One of the biggest highlights of my experience at the conference had to be getting a chance to meet/connect/and learn from William Krisel. To be honest, prior to attending the conference I knew little of Krisel’s work other than the signature butterfly roof. However, I did know that he was one of the keynote’s and that we would be visiting many of his projects throughout the conference.
USC Class of 1998 and USC Class of 1949!
It was to my great surprise and pleasure that Will actually approached me at the opening reception of the conference. Will had read my bio/profile which the Committee on Design and distributed on the 2013 Knowledge Scholars and Will had taken the time to do his homework. He introduced himself as a fellow USC alumnus and did so in Mandarin! Apparently, Bill was born in Shanghai and grew up speaking fluent Mandarin. He was even stationed in China during World War 2 as a translator.
Bill sharing his experiences with Michael Stern
In any case, Bill was truly a spark and an inspiration as he was more than happy to share his insights and experiences regarding both architecture and life. He was the architect, landscape architect, and graphic designer of more than 400,000 housing units and 200,000 hotel units and truly left an inspiring modernist legacy behind.

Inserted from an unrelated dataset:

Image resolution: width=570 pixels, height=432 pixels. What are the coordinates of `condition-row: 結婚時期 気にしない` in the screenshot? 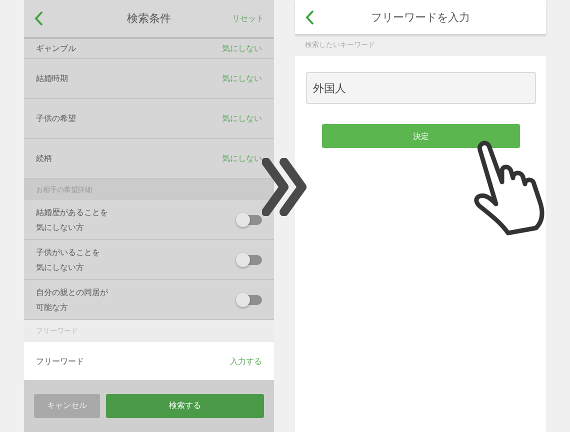 It's located at (149, 78).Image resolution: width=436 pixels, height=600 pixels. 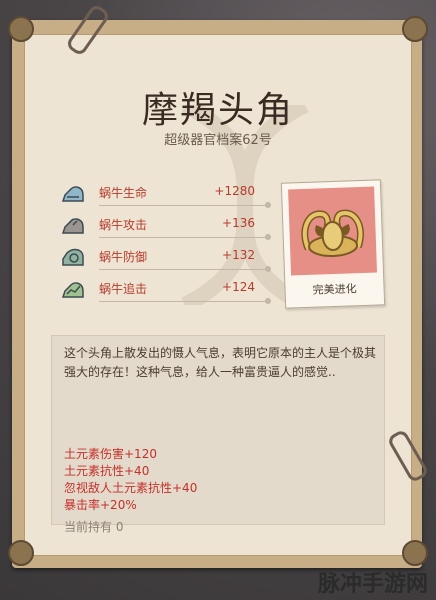 I want to click on shell-defense-icon, so click(x=73, y=257).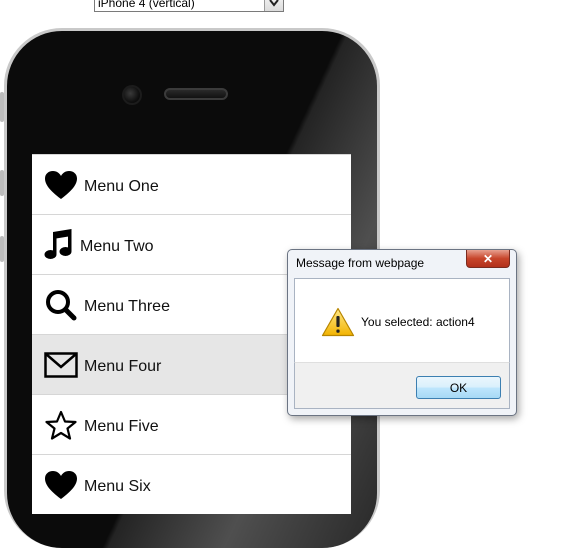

Bill's signatures...the butterfly roof and the twin palms...(photo by Takashi Yanai)
Bill in convsersation with Jim Jennings (photo credit to Megan Lawler)
Modernism as a language, not a style.
As Bill adamantly proclaimed, Modernism is not a style, but rather a language. As one of the inventor’s of that language, Bill mastered it on many levels. Bill studied at USC when post and beam construction was being explored as a novel construction method. He embraced this technique whole-heartedly and not only explored it as a spatial and aesthetic device, but also as a modular assembly and fabrication technique. And not only did he explore this language as an architect, but also as the landscape architect and graphic designer for all of his projects.
With identical floor plans, the construction of the Twin Palms estates was expedient and efficient. All of the timber members were pre-cut, bundled and delivered to site. Quantities were fixed. There was very little waste, and no on-site cutting. As the entire development was built in the summer, the choice of wood and masonry was just as much a pragmatic decision as it was an aesthetic or performative one. In the blazing desert sun, it was impossible to lift a piece of steel in the summer! The entire development was built for $5/sf, ($8000/unit) with units selling for $13-19k.
The entire Twin Palms development consisted of XXX units of single family homes. However there was only one floor plan, but 8 elevation variations and unlimited rotations. This allowed the economy of mass production, while enabling the richness and variety necessary to enable the character of a neighborhood. The plan is based on a 40’x40’ square layout, which gave the most interior space with the least amount of exterior skin.
The interior of Chris Menrad's home in the Twin Palms development was essentially a mid-century modern museum. Original Eames, Jacobsen, and Saarinen. Note the amazing photo of TWA.